Slowly I’m starting to realize that this person behind the mask is actually way better than the mask will ever be.
I want to continue to put the mask away and allow myself to realize that I actually do have a lot to offer and I am more than just my failures. One of our storytellers, Carmen, said something about just ‘doing the next right thing’ and I think that can be used really well.
In this next time of my life where we are all separated into our own houses and even as I go into the next few years of my life, I hope that I can carry on with habits I’ve started like reading the Common Book of Prayer every day or what I’ve been doing more recently, making my bed every morning. I hope to be able to do these things, but also let myself fail in these things and as time goes on to be reflective enough to reevaluate and see what I need for the time of my life I’m in. I hope to continue to let people into my world and to experience joy and to be silly and laugh a lot.”
“I think the biggest thing I’ve realized about living a life of faithfulness is that there’s no set of standards you have to meet or guidelines you have to follow, and because of that everyone has a different way of doing it. Even the 12 of us who have spent the past seven months living with each other, taking part in all the same morning thoughts, complines, classes, trips and stories of faithfulness each have shown how we follow Christ in different ways, and will continue to do so in our respective paths of life, whether it be in Music, Art, an English major, or working on a farm.”
“Because of Act Five, there are now words I can’t seem to un-hear and I’m sure that won’t stop for a long time – those being: community, environment, and hummus.
I believe with my whole heart that Act Five is for the writer, the creator, the thinker, the do-er, and the dreamer. It’s for the realist, the foodie, the willing, the brave, the broken – the ones in the midst of healing.
For me, this program appealed to every “dreamer” instinct in me while at the same time grounding me to the biggest realities. Act Five has opened innumerable doors but gave me the peace to close others. It gave me the space to think big and then begin to think of practical and realistic ways to go about making it actually happen instead of keeping it as a far away dream.”
“I think following Christ faithfully is exactly what we’ve been told over and over again, that is, doing the next right thing, however big or small, and being bold enough to do it. Christ doesn’t demand a lot of us for salvation or His love, but He asks that we live boldly and show love because He showed us love first, and He showed so much of it that we don’t really have any reasonable excuse not to at least try to be more like Him.
We all show love in different ways, and we should all try to have an authentic servant heart, and declare the Gospel boldly, and pray often and deeply, and try to make a difference in the lives of others, but living up to what other people have done isn’t faithfulness. Faithfulness is really just trying to do the best with the gifts we’ve been offered, and doing so gladly day after day.”
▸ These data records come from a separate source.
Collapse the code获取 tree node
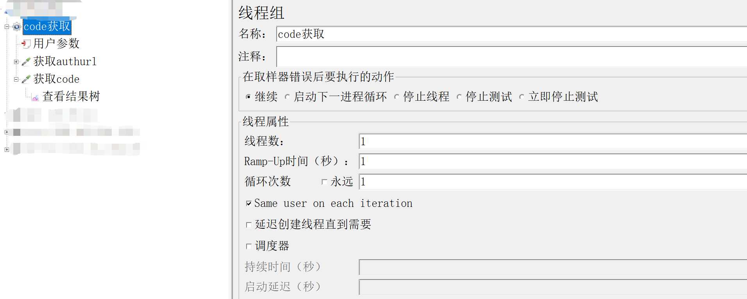This screenshot has height=299, width=747. pyautogui.click(x=6, y=27)
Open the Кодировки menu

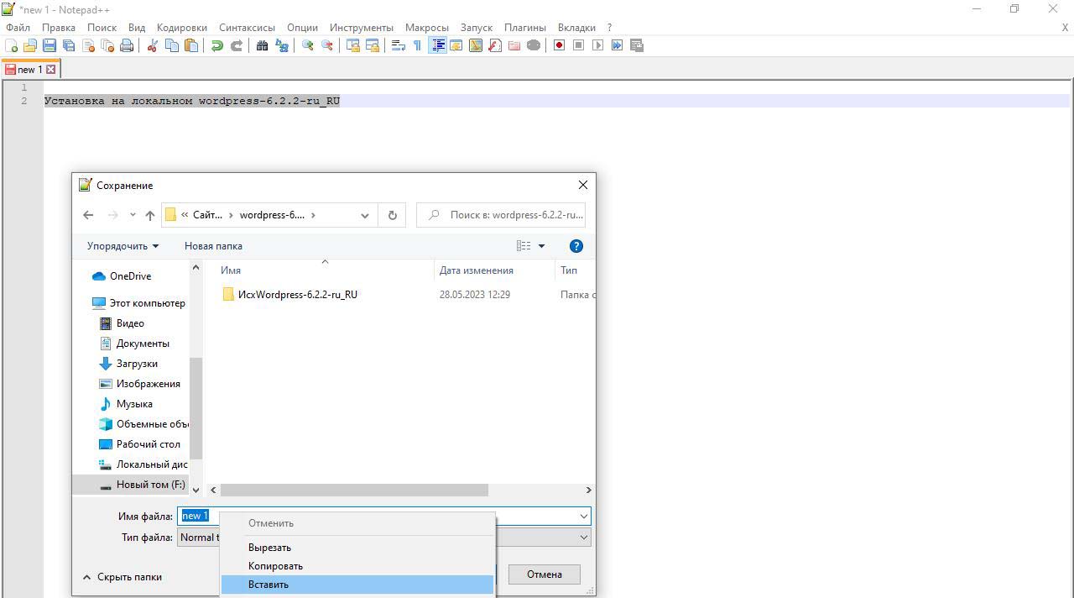(183, 27)
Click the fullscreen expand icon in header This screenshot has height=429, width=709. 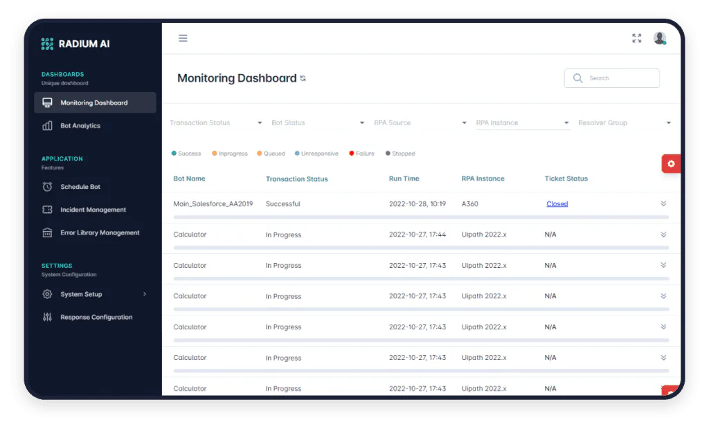click(x=636, y=38)
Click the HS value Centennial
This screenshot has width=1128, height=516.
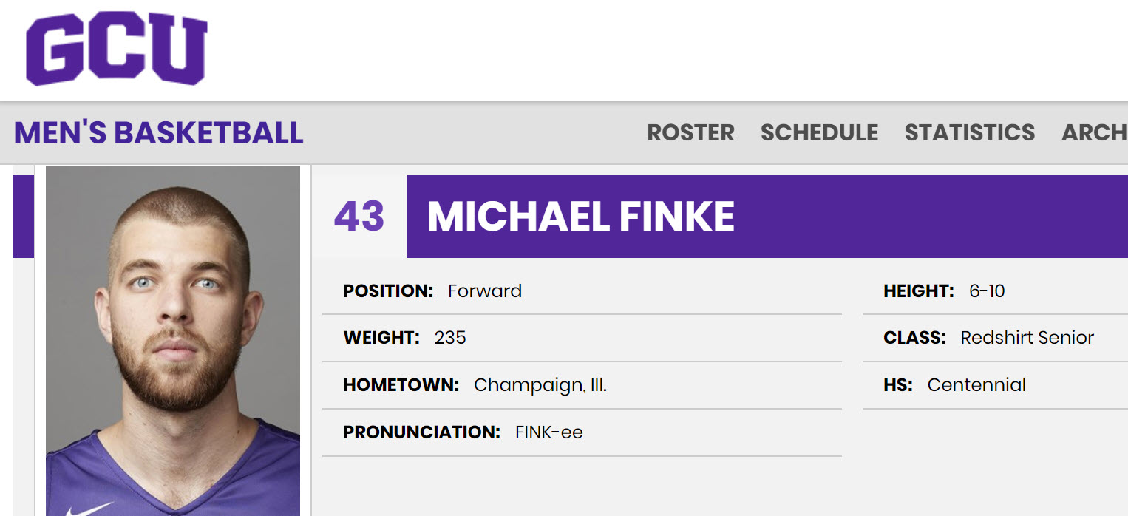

Our prayer is that these 12 would know Jesus, the author and perfecter of our faith, and that they would move forward in boldness, their feet secure and their heads held high, ready to walk faithfully to where God will lead them. Our hope rests that all of these experiences, stories, and daily practices may lead us all to the person of Jesus Christ, that our students may continue to walk with Jesus, and he with them. We are deeply grateful, and confident that God has done a wonderful work in our midst. May the memory only grow ever brighter!